EXERCISE DIRECTIONS –
Rewrite the data from the line containing "The image size is (635, 351)." through the end of the data as a Markdown table with the columns Row and Data line, numbering each row and omitting blank lines. Leave the pictures out of the table.

INPUT DATA –
------------------------------------------------------------

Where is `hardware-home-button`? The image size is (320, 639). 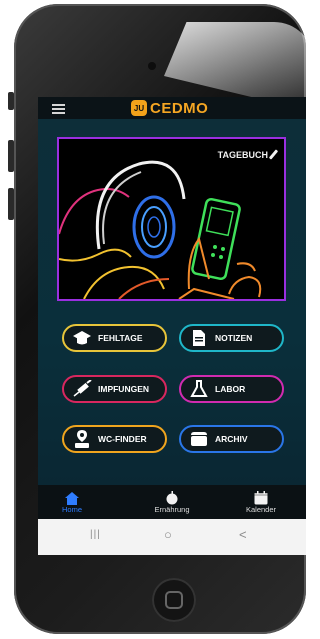 hardware-home-button is located at coordinates (174, 600).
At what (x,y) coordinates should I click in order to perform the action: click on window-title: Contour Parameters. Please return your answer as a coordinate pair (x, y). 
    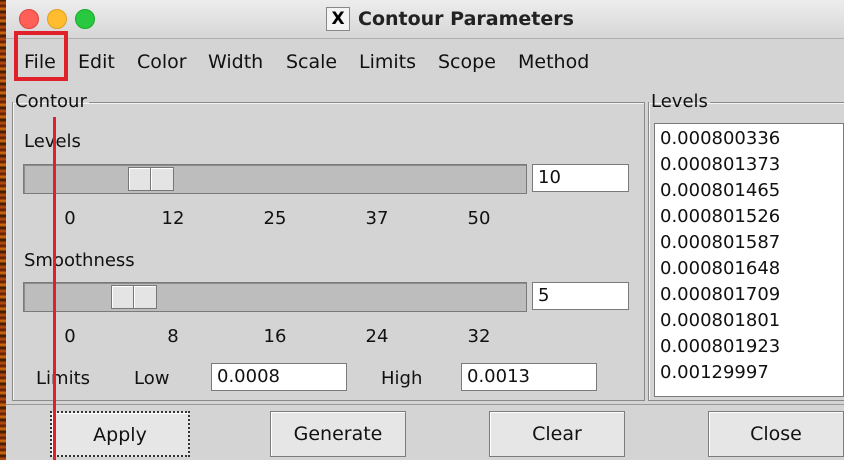
    Looking at the image, I should click on (466, 19).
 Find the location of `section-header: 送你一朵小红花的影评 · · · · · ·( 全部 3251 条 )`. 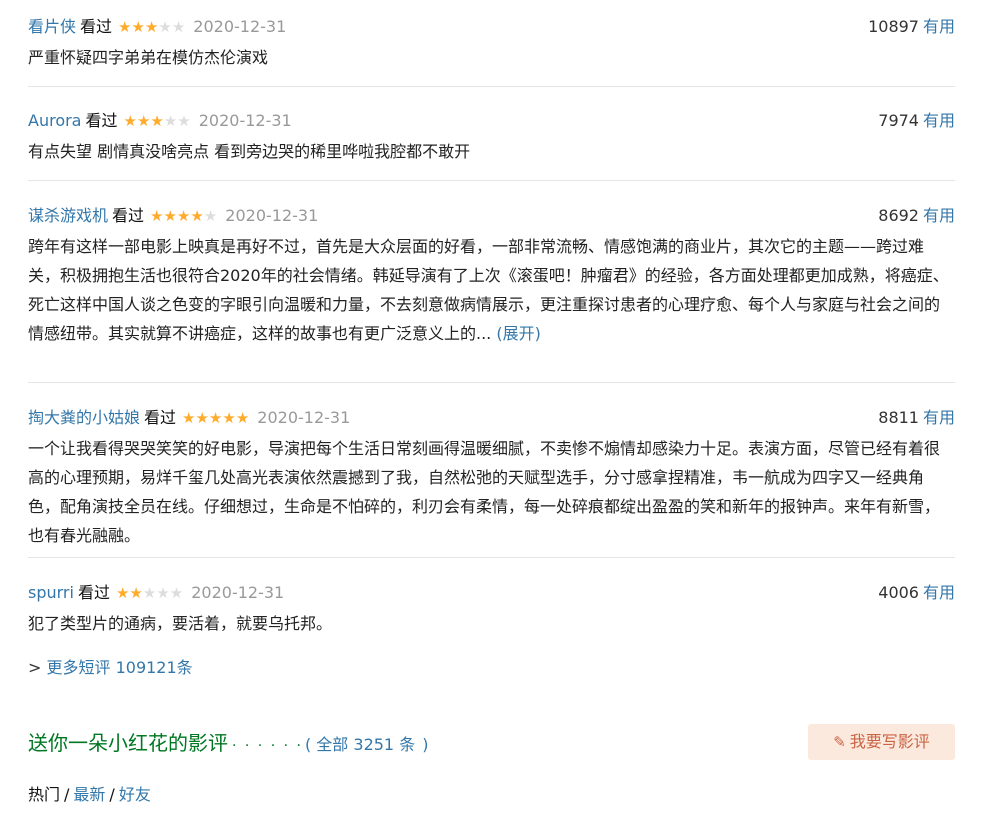

section-header: 送你一朵小红花的影评 · · · · · ·( 全部 3251 条 ) is located at coordinates (228, 743).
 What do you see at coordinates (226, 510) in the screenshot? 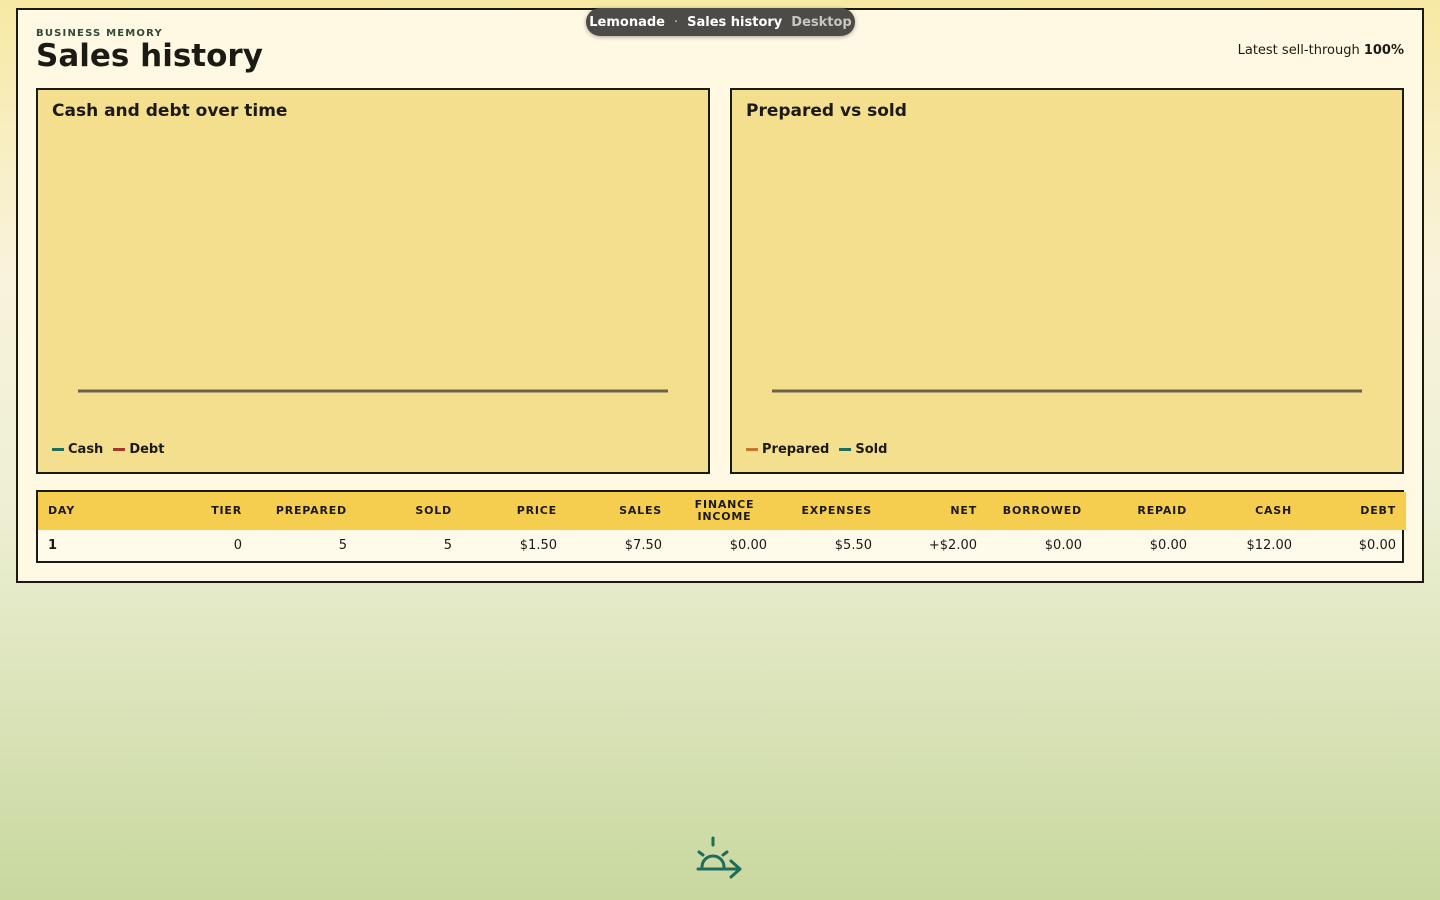
I see `column-header-tier: Tier` at bounding box center [226, 510].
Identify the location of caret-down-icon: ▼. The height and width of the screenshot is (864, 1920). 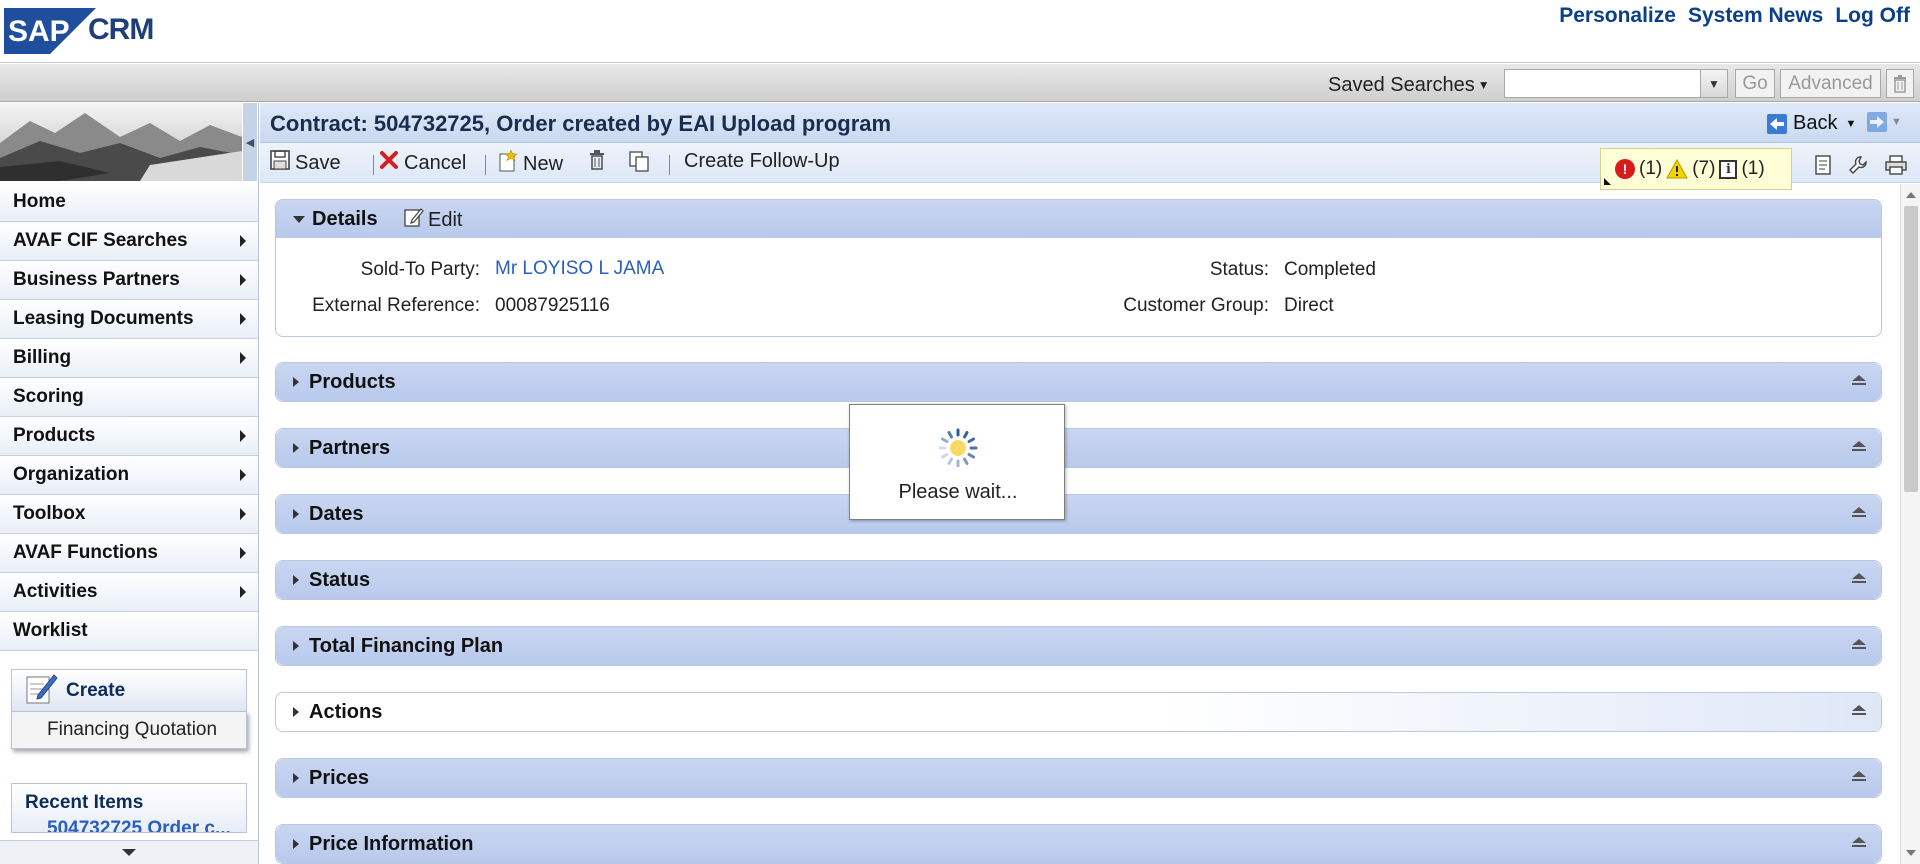
(1850, 124).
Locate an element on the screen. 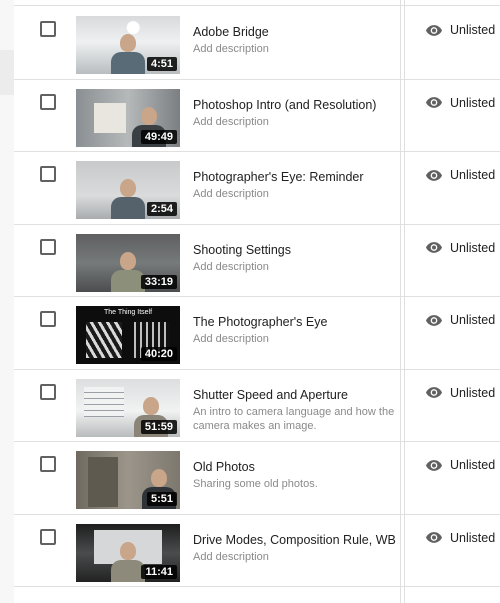  video-duration: 33:19 is located at coordinates (158, 282).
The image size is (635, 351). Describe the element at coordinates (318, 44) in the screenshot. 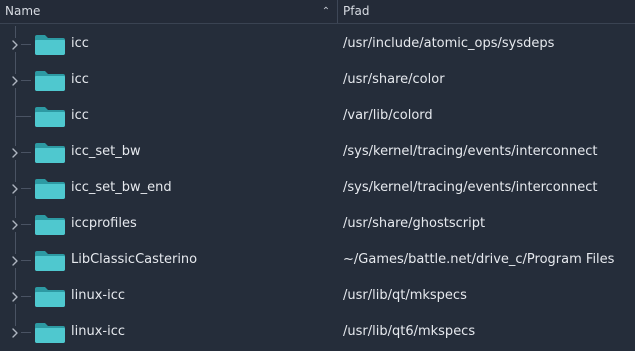

I see `table-row: icc/usr/include/atomic_ops/sysdeps` at that location.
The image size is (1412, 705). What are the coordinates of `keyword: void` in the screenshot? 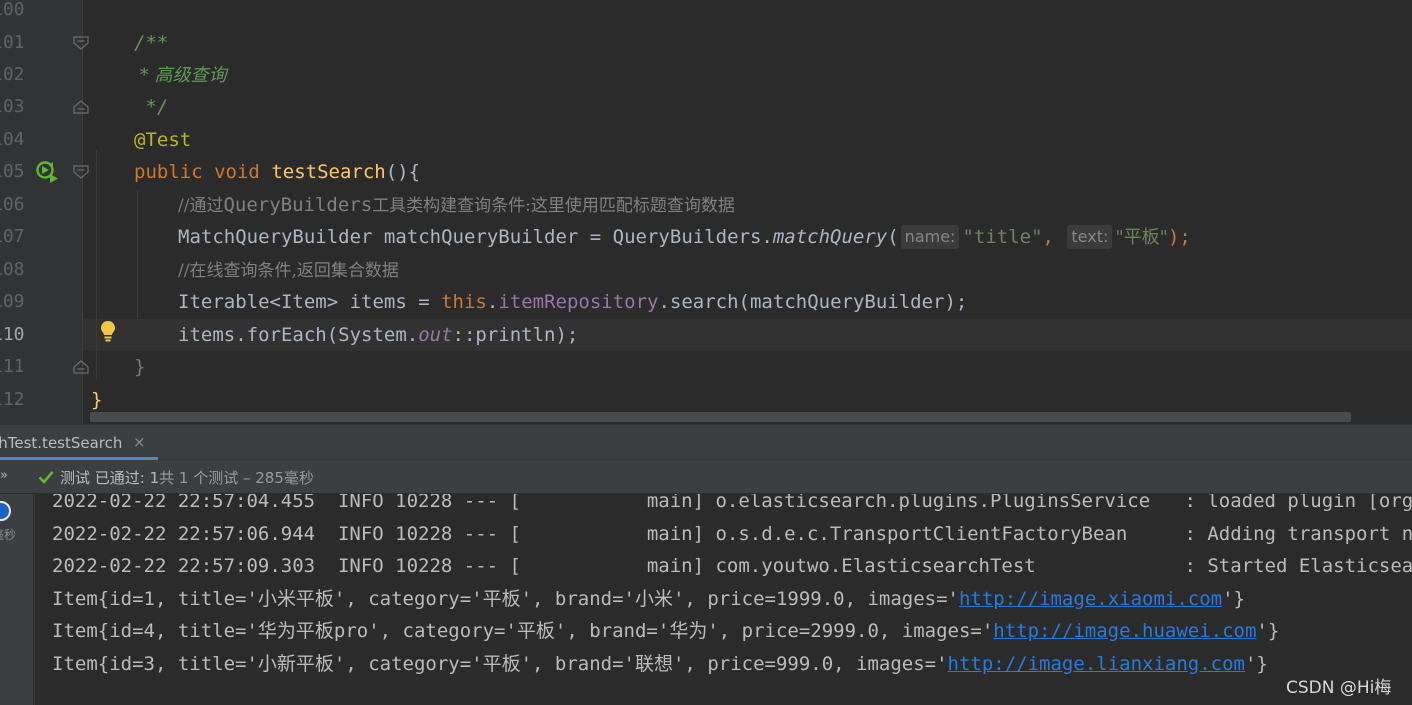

------------------------------------------------------------

TASK SOLUTION –
| Row | Data line |
|---|---|
| 1 | The image size is (635, 351). Describe the element at coordinates (318, 44) in the screenshot.  |
| 2 | I see `table-row: icc/usr/include/atomic_ops/sysdeps` at that location. |
| 3 | The image size is (1412, 705). What are the coordinates of `keyword: void` in the screenshot?  |